Control macros/flags:
Flag | Level (sequence/Picture) | Description |
---|---|---|
frm_hdr->tx_mode | Picture | Frame-based signal used to signal that TX size search is allowed in a given frame. Set based on txs_level. |
txs_level | Picture | Indicates the level of optimization to use in the TX size search. |
The function tx_partitioning_path performs the TX size search in MD. The flow of the evaluation depends on whether the block is an inter-coded block or an intra-coded block, as outlined below.
- In the case of an inter block (i.e. the candidate type is INTER or Intra Block Copy), the residual block can be computed for the whole block based on the already computed prediction (computed in MD_Stage_0 in the function full_loop_core) through the call to the function residual_kernel.
- Loop over the depths to be evaluated (up to 2 depths, if block size allows – see
optimization section for signals limiting number of TX depths to search).
- The function tx_reset_neighbor_arrays is used to reset the neighbor arrays. Initialize the neighbor arrays using tx_initialize_neighbor_arrays. The neighbour arrays are needed to store the data from all TX depths until a decision on the best depth can be made.
- Loop over the Tx blocks in the depth being evaluated.
- If the block is an intra block, then:
- Perform luma intra prediction in av1_intra_luma_prediction.
- Compute the luma resulting residuals in residual_kernel.
- Perform Tx search for the current Tx block in tx_type_search
- Perform Tx, quantization, inverse quantization, and if spatial SSE is needed, inverse transform. Compute the cost of the current transform type for the transform block size under consideration.
- If the block is an intra block, update both the recon sample neighbor array and the transform-related neighbor array tx_update_neighbor_array. Otherwise, update only the transform-related neighbor array in the same function.
- If the block is an intra block, then:
- Estimate the rate associated with signaling the Tx size in get_tx_size_bits.
- Update best_cost_search and best_tx_depth based on the depths evaluated so far.

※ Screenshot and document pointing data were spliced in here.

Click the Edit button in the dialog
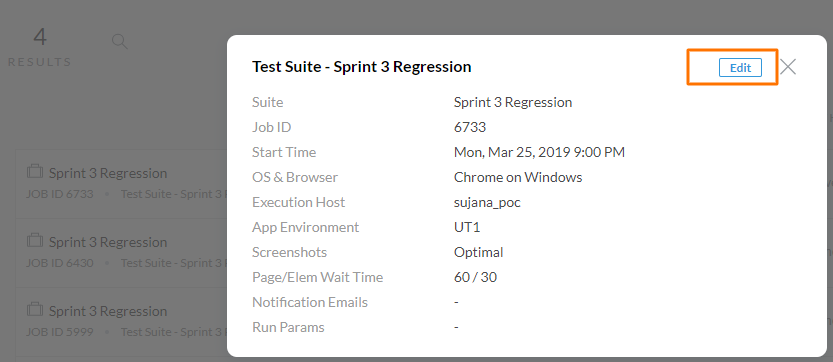The height and width of the screenshot is (362, 833). pos(740,68)
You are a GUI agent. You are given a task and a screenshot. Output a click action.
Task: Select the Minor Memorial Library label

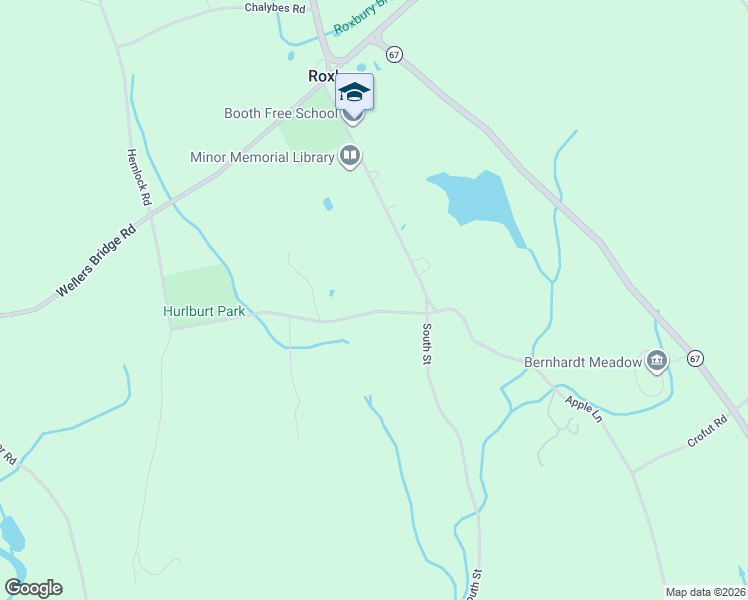coord(262,157)
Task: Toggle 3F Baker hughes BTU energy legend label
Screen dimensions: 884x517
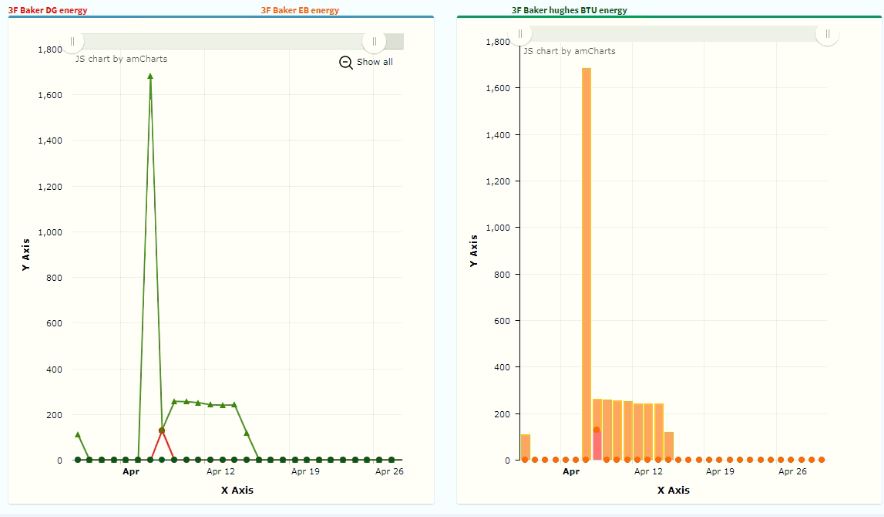Action: pos(569,10)
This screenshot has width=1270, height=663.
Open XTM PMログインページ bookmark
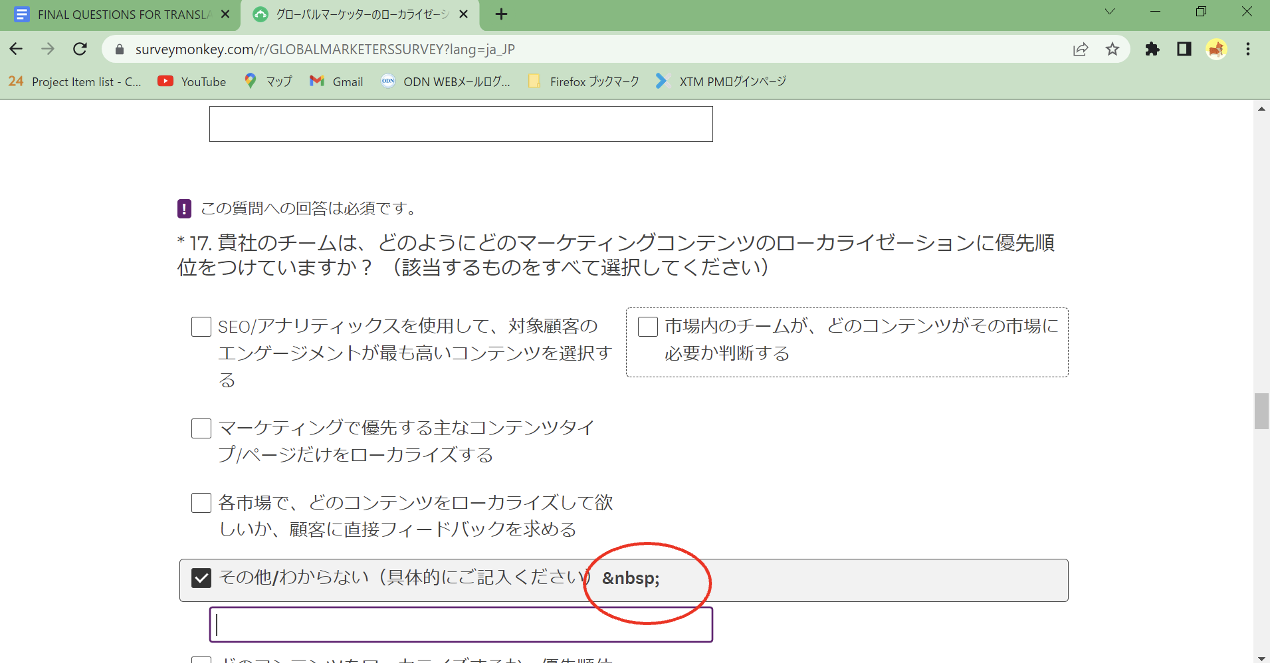[x=721, y=81]
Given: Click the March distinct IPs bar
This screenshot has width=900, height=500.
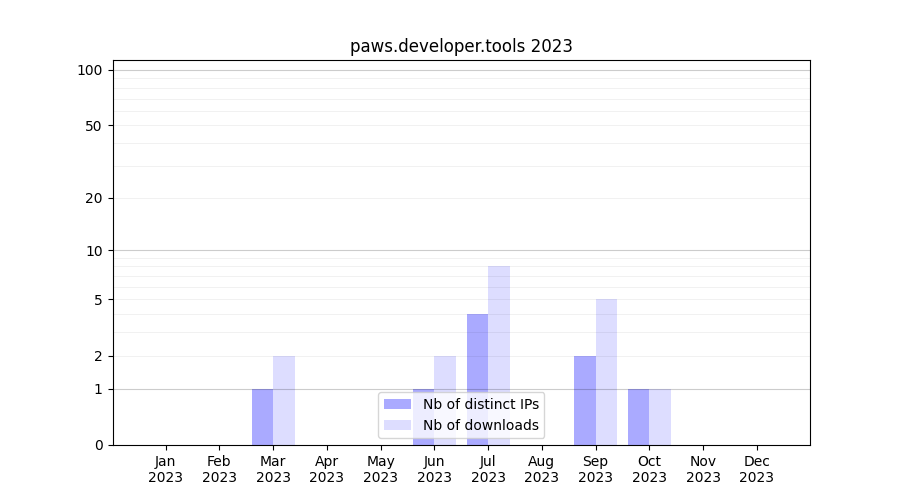Looking at the screenshot, I should (262, 417).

The optimization of the TX size search focuses on two areas:
- Reducing the number of depths tested
- Reducing the cost of testing each depth (by reducing the number of transforms searched for depths 1 and 2).
Signal | Description |
---|---|
enabled | 1: Ts size search enabled; 0: Tx size search disabled (use default TX size) |
prev_depth_coeff_exit | Skip current depth if previous depth has zero coeffs |
intra_class_max_depth_sq | Max number of depth(s) for INTRA classes in square blocks |
intra_class_max_depth_nsq | Max number of depth(s) for INTRA classes in non-square blocks |
inter_class_max_depth_sq | Max number of depth(s) for INTER classes in square blocks |
inter_class_max_depth_nsq | Max number of depth(s) for INTER classes in non-square blocks |
depth1_txt_group_offset | Offset to be subtracted from default txt-group to derive the txt-group of depth-1 |
depth2_txt_group_offset | Offset to be subtracted from default txt-group to derive the txt-group of depth-2 |
min_sq_size | Min. square size to use Tx size for |
quadrant_th_sf | Skip depth if cost of processed sublocks of curent depth > th% of normalized parent cost. |
The feature settings that are described in this document were compiled at v1.8.0 of the code and may not reflect the current status of the code. The description in this document represents an example showing how features would interact with the SVT architecture. For the most up-to-date settings, it's recommended to review the section of the code implementing this feature.